## Excerpt
SECURITIES AND EXCHANGE COMMISSION

Washington, D.C. 20549

 

FORM 8-K

 

CURRENT REPORT

Pursuant to Section 13 or 15(d) of the Securities Exchange Act of 1934

 

Date of Report: March 14, 2016

Date of earliest event reported: March 9, 2016

 

HYDROCARB ENERGY CORPORATION

(Exact name of registrant as specified in its charter)

 

Nevada 000-53313 30-0420930
(State or other jurisdiction of incorporation) (Commission File Number) (IRS Employer Identification No.)

 

800 Gessner, Suite 375, Houston, Texas 77024
(Address of principal executive offices) (Zip Code)

 

(713) 970-1590
Registrant’s telephone number, including area code

 

Check the appropriate box below if the Form 8-K filing is intended to simultaneously satisfy the filing obligation of the registrant under any of the following provisions:

 

Written communications pursuant to Rule 425 under the Securities Act (17 CFR 230.425)

 

Soliciting material pursuant to Rule 14a-12 under the Exchange Act (17 CFR 240.14a-12)

 

Pre-commencement communications pursuant to Rule 14d-2(b) under the Exchange Act (17 CFR 240.14d-2(b))

 

Pre-commencement communications pursuant to Rule 13e-4(c) under the Exchange Act (17 CFR 240.13e-4(c))

 

 

 

Item 1.01 Entry into a Material Definitive Agreement.

 

On March 9, 2016, Hydrocarb Energy Corp. (the “Company”, “we” and “us”) entered into a Special Private Placement Agreement with Infinity Fund LLC (“Infinity” and the “SPPA”). Pursuant to the SPPA, Infinity agreed to purchase, within 45 days of the parties’ entry into the SPPA, $2 million of a to-be-designated series of convertible preferred stock of the Company, which will be convertible into common stock of the Company on a 1,000 for one basis (1,000 shares of common stock for each share of preferred stock), have no redemption rights, no voting rights, no dividend rights, be subject to a 9.99% ownership limitation, and have such other terms and conditions as are agreed by the parties. The preferred stock will be convertible into common stock of the Company based on a 10% discount to market. Additionally pursuant to the SPPA, Infinity agreed to subscribe for up to $25 million in shares of common stock of the Company, at a 10% discount to the then trading price of the Company’s common stock, from time to time, subject to certain limitations, rights to terminate purchases, and volume restrictions, in the form of an equity line of credit, at such time as the Company has filed and obtained effectiveness of a registration statement on Form S-1 to register the shares issuable to Infinity under such arrangement. Infinity’s purchase of the equity line shares under the SPPA is subject to various closing conditions and conditions precedent described therein, which may not be able to be met by the Company in a timely fashion, if ever.

## Listed entries
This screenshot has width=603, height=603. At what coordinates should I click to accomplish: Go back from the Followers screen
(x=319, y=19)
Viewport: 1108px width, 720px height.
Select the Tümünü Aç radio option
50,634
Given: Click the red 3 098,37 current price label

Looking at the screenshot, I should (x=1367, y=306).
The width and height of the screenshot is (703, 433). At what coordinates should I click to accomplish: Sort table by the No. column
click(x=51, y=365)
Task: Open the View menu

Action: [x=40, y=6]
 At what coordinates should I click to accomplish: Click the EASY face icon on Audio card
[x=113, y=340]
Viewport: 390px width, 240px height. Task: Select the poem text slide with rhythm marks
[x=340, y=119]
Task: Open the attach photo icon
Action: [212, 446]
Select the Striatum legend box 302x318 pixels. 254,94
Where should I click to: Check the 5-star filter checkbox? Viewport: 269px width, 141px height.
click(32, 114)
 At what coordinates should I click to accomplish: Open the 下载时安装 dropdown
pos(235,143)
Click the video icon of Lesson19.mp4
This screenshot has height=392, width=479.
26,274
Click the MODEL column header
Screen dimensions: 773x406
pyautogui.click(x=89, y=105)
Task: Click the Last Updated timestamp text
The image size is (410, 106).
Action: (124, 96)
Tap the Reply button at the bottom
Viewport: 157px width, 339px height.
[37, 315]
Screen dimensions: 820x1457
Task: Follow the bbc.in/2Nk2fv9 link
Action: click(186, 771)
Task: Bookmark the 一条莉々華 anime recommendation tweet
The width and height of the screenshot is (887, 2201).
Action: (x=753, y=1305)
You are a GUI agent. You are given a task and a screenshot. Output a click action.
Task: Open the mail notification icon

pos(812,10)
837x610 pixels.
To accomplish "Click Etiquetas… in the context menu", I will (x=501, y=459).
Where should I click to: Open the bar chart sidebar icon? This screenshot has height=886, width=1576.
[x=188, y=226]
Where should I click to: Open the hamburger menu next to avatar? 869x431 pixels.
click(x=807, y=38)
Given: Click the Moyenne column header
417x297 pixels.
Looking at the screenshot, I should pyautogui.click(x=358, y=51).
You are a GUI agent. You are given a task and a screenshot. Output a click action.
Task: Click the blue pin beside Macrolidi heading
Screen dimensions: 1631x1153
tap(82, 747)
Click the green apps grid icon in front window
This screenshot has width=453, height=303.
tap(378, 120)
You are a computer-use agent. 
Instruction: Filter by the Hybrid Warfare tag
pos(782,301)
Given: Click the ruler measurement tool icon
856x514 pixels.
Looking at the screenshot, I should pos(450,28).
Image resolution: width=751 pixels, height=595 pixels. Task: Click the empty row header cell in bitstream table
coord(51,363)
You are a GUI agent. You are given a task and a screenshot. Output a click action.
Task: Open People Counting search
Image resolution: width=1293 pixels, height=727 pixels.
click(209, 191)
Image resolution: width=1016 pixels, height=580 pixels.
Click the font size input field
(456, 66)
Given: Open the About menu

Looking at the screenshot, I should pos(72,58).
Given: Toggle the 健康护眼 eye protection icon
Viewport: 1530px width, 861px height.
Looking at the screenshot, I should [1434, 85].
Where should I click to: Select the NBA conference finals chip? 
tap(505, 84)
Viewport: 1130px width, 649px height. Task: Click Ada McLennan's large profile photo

## Required task
Return, verbatim, the portion of the Form 8-K filing above that opens with the words containing "Date of earliest" and closes with "Employer Identification No.)".

## Expected answer
Date of earliest event reported: March 9, 2016

 

HYDROCARB ENERGY CORPORATION

(Exact name of registrant as specified in its charter)

 

Nevada 000-53313 30-0420930
(State or other jurisdiction of incorporation) (Commission File Number) (IRS Employer Identification No.)